Could you copy the items below word for word, starting at their very first line and stopping after the line that contains "Action: click(1097, 585)"?

------------------------------------

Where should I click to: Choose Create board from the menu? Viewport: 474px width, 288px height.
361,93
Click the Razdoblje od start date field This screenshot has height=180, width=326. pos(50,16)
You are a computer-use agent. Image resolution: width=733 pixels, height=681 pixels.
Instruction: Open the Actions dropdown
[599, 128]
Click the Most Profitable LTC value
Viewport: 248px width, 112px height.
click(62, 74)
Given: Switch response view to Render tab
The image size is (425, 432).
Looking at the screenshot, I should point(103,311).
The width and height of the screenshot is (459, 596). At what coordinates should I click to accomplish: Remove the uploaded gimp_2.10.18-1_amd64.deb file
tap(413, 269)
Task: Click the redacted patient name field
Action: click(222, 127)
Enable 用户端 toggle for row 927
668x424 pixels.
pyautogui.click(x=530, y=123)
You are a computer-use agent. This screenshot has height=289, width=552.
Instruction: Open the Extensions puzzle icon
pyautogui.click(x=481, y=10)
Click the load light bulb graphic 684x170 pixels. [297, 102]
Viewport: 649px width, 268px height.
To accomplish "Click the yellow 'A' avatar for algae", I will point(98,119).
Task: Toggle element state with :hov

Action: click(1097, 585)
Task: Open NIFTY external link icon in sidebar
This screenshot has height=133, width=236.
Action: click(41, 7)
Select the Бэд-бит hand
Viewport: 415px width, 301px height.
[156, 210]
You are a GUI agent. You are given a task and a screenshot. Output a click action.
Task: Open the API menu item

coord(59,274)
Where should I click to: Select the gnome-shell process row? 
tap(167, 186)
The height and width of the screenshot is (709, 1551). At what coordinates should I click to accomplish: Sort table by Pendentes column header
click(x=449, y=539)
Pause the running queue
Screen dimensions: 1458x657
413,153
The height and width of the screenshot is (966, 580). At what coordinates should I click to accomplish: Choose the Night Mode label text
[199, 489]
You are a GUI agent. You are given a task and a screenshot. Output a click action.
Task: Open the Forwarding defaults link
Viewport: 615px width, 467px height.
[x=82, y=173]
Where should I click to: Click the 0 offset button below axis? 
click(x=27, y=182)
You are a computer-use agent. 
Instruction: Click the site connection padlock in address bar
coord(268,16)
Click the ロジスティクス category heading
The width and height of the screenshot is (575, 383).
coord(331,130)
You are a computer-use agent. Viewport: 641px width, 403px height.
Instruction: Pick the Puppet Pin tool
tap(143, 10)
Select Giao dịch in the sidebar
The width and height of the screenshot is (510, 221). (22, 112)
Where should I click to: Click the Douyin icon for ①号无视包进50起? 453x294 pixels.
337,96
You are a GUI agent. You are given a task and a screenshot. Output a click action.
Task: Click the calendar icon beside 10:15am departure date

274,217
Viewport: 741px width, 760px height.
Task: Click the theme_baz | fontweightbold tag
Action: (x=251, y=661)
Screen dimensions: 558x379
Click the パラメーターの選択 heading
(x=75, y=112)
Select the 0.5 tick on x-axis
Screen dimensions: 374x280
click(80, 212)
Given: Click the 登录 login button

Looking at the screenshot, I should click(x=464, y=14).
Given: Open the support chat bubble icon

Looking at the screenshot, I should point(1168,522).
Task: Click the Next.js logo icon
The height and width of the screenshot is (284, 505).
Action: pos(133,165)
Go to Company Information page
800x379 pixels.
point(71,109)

------------------------------------

• _Written response_
Where should I click to: Choose Create board from the menu? Viewport: 474px width, 288px height.
361,93
Click the Razdoblje od start date field This screenshot has height=180, width=326. pos(50,16)
You are a computer-use agent. Image resolution: width=733 pixels, height=681 pixels.
Instruction: Open the Actions dropdown
[599, 128]
Click the Most Profitable LTC value
Viewport: 248px width, 112px height.
click(62, 74)
Given: Switch response view to Render tab
The image size is (425, 432).
Looking at the screenshot, I should point(103,311).
The width and height of the screenshot is (459, 596). At what coordinates should I click to accomplish: Remove the uploaded gimp_2.10.18-1_amd64.deb file
tap(413, 269)
Task: Click the redacted patient name field
Action: click(222, 127)
Enable 用户端 toggle for row 927
668x424 pixels.
pyautogui.click(x=530, y=123)
You are a computer-use agent. This screenshot has height=289, width=552.
Instruction: Open the Extensions puzzle icon
pyautogui.click(x=481, y=10)
Click the load light bulb graphic 684x170 pixels. [297, 102]
Viewport: 649px width, 268px height.
To accomplish "Click the yellow 'A' avatar for algae", I will point(98,119).
Task: Toggle element state with :hov

Action: click(1097, 585)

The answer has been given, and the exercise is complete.